What is being asked: Return every line of the listing below word for word, without changing anything.

Data provided:
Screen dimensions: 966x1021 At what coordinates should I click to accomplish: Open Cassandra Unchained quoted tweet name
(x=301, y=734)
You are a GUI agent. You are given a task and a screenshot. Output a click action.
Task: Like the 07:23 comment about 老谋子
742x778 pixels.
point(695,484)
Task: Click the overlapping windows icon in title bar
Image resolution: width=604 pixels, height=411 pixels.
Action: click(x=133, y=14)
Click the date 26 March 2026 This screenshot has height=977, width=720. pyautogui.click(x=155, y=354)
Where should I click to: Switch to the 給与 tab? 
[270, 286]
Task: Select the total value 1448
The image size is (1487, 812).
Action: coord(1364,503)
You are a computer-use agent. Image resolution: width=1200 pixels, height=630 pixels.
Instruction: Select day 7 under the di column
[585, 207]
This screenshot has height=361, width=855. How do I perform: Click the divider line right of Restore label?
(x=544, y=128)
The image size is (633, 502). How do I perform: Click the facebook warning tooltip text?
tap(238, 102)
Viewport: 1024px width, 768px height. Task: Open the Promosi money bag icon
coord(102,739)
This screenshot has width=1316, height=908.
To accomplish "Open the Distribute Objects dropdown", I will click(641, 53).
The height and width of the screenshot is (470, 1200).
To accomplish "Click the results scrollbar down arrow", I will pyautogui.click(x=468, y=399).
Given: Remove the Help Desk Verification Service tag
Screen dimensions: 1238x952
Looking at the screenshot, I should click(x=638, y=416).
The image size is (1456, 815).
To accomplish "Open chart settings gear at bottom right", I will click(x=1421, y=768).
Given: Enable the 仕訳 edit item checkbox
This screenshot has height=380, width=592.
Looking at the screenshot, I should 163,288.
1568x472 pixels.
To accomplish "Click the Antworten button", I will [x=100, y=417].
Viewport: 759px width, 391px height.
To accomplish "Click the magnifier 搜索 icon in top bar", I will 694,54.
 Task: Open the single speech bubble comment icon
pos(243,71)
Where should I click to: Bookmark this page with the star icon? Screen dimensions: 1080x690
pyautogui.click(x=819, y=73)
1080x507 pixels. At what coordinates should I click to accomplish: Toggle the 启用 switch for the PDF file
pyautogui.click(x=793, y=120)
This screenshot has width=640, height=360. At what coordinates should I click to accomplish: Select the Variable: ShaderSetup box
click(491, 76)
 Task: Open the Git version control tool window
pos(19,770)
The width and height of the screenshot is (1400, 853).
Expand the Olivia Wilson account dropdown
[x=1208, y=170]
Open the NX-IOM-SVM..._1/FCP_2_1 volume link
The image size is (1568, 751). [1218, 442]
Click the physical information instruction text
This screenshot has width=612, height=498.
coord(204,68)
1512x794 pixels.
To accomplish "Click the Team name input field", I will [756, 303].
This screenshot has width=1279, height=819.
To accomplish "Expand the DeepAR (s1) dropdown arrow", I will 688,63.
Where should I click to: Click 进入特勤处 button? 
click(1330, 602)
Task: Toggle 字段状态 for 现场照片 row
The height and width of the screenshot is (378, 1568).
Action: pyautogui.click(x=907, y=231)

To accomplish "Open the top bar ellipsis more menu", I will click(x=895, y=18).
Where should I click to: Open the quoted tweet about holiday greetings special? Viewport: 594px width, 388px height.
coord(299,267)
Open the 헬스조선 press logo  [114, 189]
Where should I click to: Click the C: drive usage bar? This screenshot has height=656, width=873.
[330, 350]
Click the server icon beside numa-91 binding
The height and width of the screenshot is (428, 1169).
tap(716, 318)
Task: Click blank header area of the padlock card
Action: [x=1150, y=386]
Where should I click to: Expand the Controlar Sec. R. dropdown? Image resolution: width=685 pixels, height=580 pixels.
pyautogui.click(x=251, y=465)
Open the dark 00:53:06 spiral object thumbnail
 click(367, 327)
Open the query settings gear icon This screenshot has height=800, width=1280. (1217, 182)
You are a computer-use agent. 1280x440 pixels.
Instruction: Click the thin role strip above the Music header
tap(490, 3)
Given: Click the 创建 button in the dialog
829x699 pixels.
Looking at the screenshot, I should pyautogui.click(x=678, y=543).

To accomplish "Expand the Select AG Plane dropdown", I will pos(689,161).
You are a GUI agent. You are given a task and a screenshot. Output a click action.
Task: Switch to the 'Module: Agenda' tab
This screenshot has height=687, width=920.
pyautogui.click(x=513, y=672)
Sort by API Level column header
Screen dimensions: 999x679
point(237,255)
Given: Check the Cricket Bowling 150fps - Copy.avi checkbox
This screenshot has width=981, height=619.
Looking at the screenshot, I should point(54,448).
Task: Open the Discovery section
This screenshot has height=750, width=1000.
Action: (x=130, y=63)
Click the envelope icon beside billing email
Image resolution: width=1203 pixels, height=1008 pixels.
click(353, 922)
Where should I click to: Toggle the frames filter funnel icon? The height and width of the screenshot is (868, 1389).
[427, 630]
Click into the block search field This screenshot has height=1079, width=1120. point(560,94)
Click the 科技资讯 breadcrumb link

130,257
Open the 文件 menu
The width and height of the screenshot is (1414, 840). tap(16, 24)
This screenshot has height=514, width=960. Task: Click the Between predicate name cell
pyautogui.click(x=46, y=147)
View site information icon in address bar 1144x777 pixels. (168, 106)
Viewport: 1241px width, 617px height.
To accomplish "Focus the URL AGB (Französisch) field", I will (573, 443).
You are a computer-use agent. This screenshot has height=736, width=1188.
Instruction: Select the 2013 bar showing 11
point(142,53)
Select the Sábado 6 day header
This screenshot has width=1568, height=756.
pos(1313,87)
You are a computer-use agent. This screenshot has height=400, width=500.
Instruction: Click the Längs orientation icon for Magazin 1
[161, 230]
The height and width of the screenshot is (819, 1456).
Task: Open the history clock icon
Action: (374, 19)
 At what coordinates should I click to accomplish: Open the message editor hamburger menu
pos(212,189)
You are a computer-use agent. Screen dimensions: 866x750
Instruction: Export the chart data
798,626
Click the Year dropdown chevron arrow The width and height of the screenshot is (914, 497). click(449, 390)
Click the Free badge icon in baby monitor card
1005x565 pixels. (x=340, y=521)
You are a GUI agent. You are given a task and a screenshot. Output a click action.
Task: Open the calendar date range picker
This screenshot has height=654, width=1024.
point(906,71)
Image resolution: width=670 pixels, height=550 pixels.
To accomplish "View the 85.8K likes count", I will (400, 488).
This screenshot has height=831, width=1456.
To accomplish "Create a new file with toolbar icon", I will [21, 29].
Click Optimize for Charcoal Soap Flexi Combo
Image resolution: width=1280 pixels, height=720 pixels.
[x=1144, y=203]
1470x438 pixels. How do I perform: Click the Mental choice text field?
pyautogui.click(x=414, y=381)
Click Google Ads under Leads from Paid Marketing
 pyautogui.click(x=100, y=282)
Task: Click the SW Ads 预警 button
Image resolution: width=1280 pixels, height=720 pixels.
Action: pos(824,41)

Solution for this task:
Screen dimensions: 966x1021 At what coordinates should I click to accomplish: Open Cassandra Unchained quoted tweet name
(x=301, y=734)
You are a GUI agent. You are given a task and a screenshot. Output a click action.
Task: Like the 07:23 comment about 老谋子
742x778 pixels.
point(695,484)
Task: Click the overlapping windows icon in title bar
Image resolution: width=604 pixels, height=411 pixels.
Action: click(x=133, y=14)
Click the date 26 March 2026 This screenshot has height=977, width=720. pyautogui.click(x=155, y=354)
Where should I click to: Switch to the 給与 tab? 
[270, 286]
Task: Select the total value 1448
The image size is (1487, 812).
Action: coord(1364,503)
You are a computer-use agent. Image resolution: width=1200 pixels, height=630 pixels.
Instruction: Select day 7 under the di column
[585, 207]
This screenshot has height=361, width=855. How do I perform: Click the divider line right of Restore label?
(x=544, y=128)
The image size is (633, 502). How do I perform: Click the facebook warning tooltip text?
tap(238, 102)
Viewport: 1024px width, 768px height. Task: Open the Promosi money bag icon
coord(102,739)
This screenshot has width=1316, height=908.
To accomplish "Open the Distribute Objects dropdown", I will click(641, 53).
The height and width of the screenshot is (470, 1200).
To accomplish "Click the results scrollbar down arrow", I will pyautogui.click(x=468, y=399).
Given: Remove the Help Desk Verification Service tag
Screen dimensions: 1238x952
Looking at the screenshot, I should click(x=638, y=416).
The image size is (1456, 815).
To accomplish "Open chart settings gear at bottom right", I will click(x=1421, y=768).
Given: Enable the 仕訳 edit item checkbox
This screenshot has height=380, width=592.
Looking at the screenshot, I should 163,288.
1568x472 pixels.
To accomplish "Click the Antworten button", I will [x=100, y=417].
Viewport: 759px width, 391px height.
To accomplish "Click the magnifier 搜索 icon in top bar", I will 694,54.
 Task: Open the single speech bubble comment icon
pos(243,71)
Where should I click to: Bookmark this page with the star icon? Screen dimensions: 1080x690
pyautogui.click(x=819, y=73)
1080x507 pixels. At what coordinates should I click to accomplish: Toggle the 启用 switch for the PDF file
pyautogui.click(x=793, y=120)
This screenshot has width=640, height=360. At what coordinates should I click to accomplish: Select the Variable: ShaderSetup box
click(491, 76)
 Task: Open the Git version control tool window
pos(19,770)
The width and height of the screenshot is (1400, 853).
Expand the Olivia Wilson account dropdown
[x=1208, y=170]
Open the NX-IOM-SVM..._1/FCP_2_1 volume link
The image size is (1568, 751). [1218, 442]
Click the physical information instruction text
This screenshot has width=612, height=498.
coord(204,68)
1512x794 pixels.
To accomplish "Click the Team name input field", I will [756, 303].
This screenshot has width=1279, height=819.
To accomplish "Expand the DeepAR (s1) dropdown arrow", I will 688,63.
Where should I click to: Click 进入特勤处 button? 
click(1330, 602)
Task: Toggle 字段状态 for 现场照片 row
The height and width of the screenshot is (378, 1568).
Action: pyautogui.click(x=907, y=231)

To accomplish "Open the top bar ellipsis more menu", I will click(x=895, y=18).
Where should I click to: Open the quoted tweet about holiday greetings special? Viewport: 594px width, 388px height.
coord(299,267)
Open the 헬스조선 press logo  [114, 189]
Where should I click to: Click the C: drive usage bar? This screenshot has height=656, width=873.
[330, 350]
Click the server icon beside numa-91 binding
The height and width of the screenshot is (428, 1169).
tap(716, 318)
Task: Click blank header area of the padlock card
Action: [x=1150, y=386]
Where should I click to: Expand the Controlar Sec. R. dropdown? Image resolution: width=685 pixels, height=580 pixels.
pyautogui.click(x=251, y=465)
Open the dark 00:53:06 spiral object thumbnail
 click(367, 327)
Open the query settings gear icon This screenshot has height=800, width=1280. (1217, 182)
You are a computer-use agent. 1280x440 pixels.
Instruction: Click the thin role strip above the Music header
tap(490, 3)
Given: Click the 创建 button in the dialog
829x699 pixels.
Looking at the screenshot, I should pyautogui.click(x=678, y=543).

To accomplish "Expand the Select AG Plane dropdown", I will pos(689,161).
You are a GUI agent. You are given a task and a screenshot. Output a click action.
Task: Switch to the 'Module: Agenda' tab
This screenshot has height=687, width=920.
pyautogui.click(x=513, y=672)
Sort by API Level column header
Screen dimensions: 999x679
point(237,255)
Given: Check the Cricket Bowling 150fps - Copy.avi checkbox
This screenshot has width=981, height=619.
Looking at the screenshot, I should point(54,448).
Task: Open the Discovery section
This screenshot has height=750, width=1000.
Action: (x=130, y=63)
Click the envelope icon beside billing email
Image resolution: width=1203 pixels, height=1008 pixels.
click(353, 922)
Where should I click to: Toggle the frames filter funnel icon? The height and width of the screenshot is (868, 1389).
[427, 630]
Click into the block search field This screenshot has height=1079, width=1120. point(560,94)
Click the 科技资讯 breadcrumb link

130,257
Open the 文件 menu
The width and height of the screenshot is (1414, 840). tap(16, 24)
This screenshot has height=514, width=960. Task: Click the Between predicate name cell
pyautogui.click(x=46, y=147)
View site information icon in address bar 1144x777 pixels. (168, 106)
Viewport: 1241px width, 617px height.
To accomplish "Focus the URL AGB (Französisch) field", I will (573, 443).
You are a computer-use agent. This screenshot has height=736, width=1188.
Instruction: Select the 2013 bar showing 11
point(142,53)
Select the Sábado 6 day header
This screenshot has width=1568, height=756.
pos(1313,87)
You are a computer-use agent. This screenshot has height=400, width=500.
Instruction: Click the Längs orientation icon for Magazin 1
[161, 230]
The height and width of the screenshot is (819, 1456).
Task: Open the history clock icon
Action: (374, 19)
 At what coordinates should I click to accomplish: Open the message editor hamburger menu
pos(212,189)
You are a computer-use agent. Screen dimensions: 866x750
Instruction: Export the chart data
798,626
Click the Year dropdown chevron arrow The width and height of the screenshot is (914, 497). click(449, 390)
Click the Free badge icon in baby monitor card
1005x565 pixels. (x=340, y=521)
You are a GUI agent. You are given a task and a screenshot. Output a click action.
Task: Open the calendar date range picker
This screenshot has height=654, width=1024.
point(906,71)
Image resolution: width=670 pixels, height=550 pixels.
To accomplish "View the 85.8K likes count", I will (400, 488).
This screenshot has height=831, width=1456.
To accomplish "Create a new file with toolbar icon", I will [21, 29].
Click Optimize for Charcoal Soap Flexi Combo
Image resolution: width=1280 pixels, height=720 pixels.
[x=1144, y=203]
1470x438 pixels. How do I perform: Click the Mental choice text field?
pyautogui.click(x=414, y=381)
Click Google Ads under Leads from Paid Marketing
 pyautogui.click(x=100, y=282)
Task: Click the SW Ads 预警 button
Image resolution: width=1280 pixels, height=720 pixels.
Action: pos(824,41)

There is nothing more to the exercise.